■ **TASK DETAILS**:
All of the listing below must be repeated word for word. Pictures are the only thing to omit.

/---

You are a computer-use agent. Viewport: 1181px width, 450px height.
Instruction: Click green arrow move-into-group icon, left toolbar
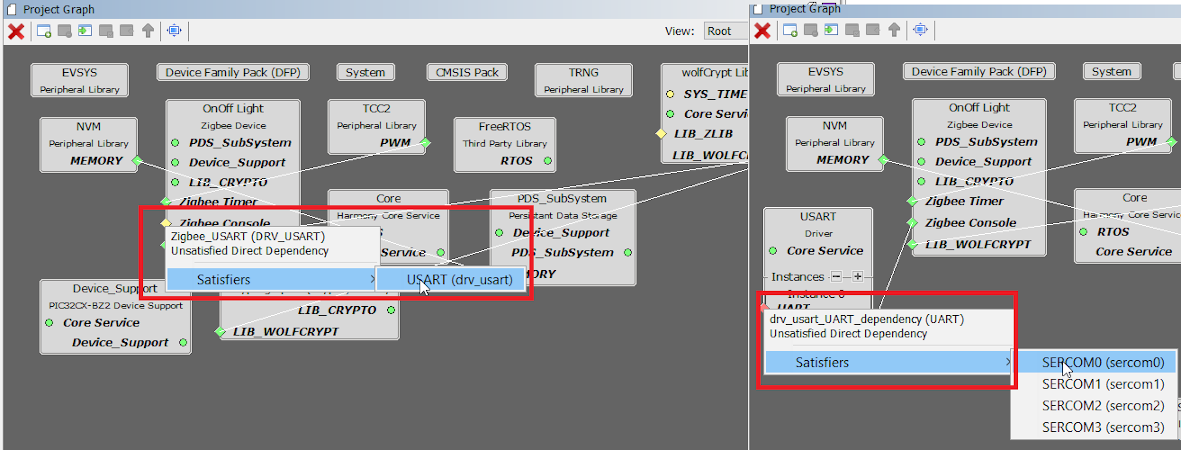pos(85,31)
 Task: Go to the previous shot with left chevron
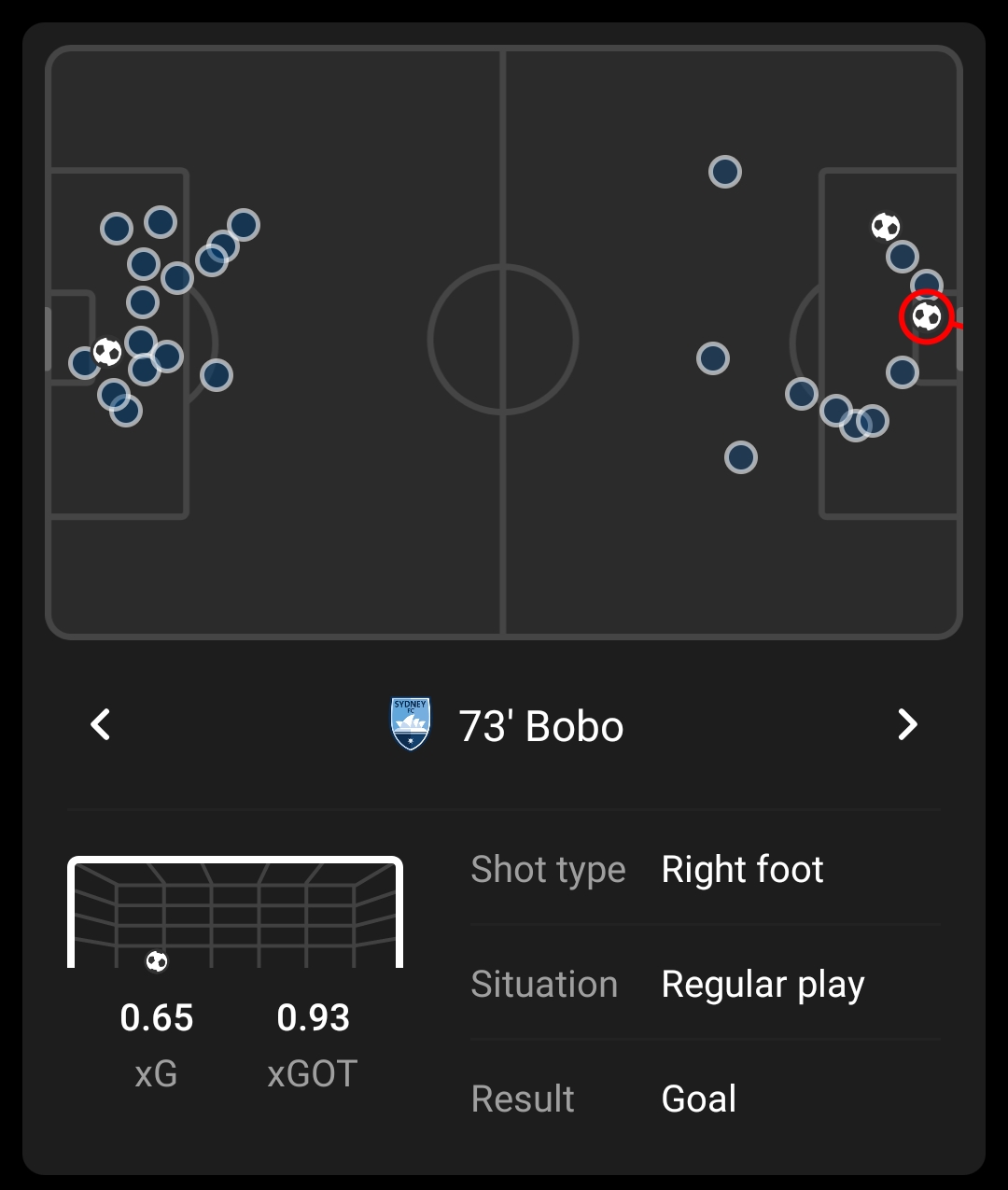(x=101, y=724)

\---

■ **ANSWER SECTION**:
You are a computer-use agent. Viewport: 1181px width, 450px height.
Instruction: Click green arrow move-into-group icon, left toolbar
pos(85,31)
 Task: Go to the previous shot with left chevron
(x=101, y=724)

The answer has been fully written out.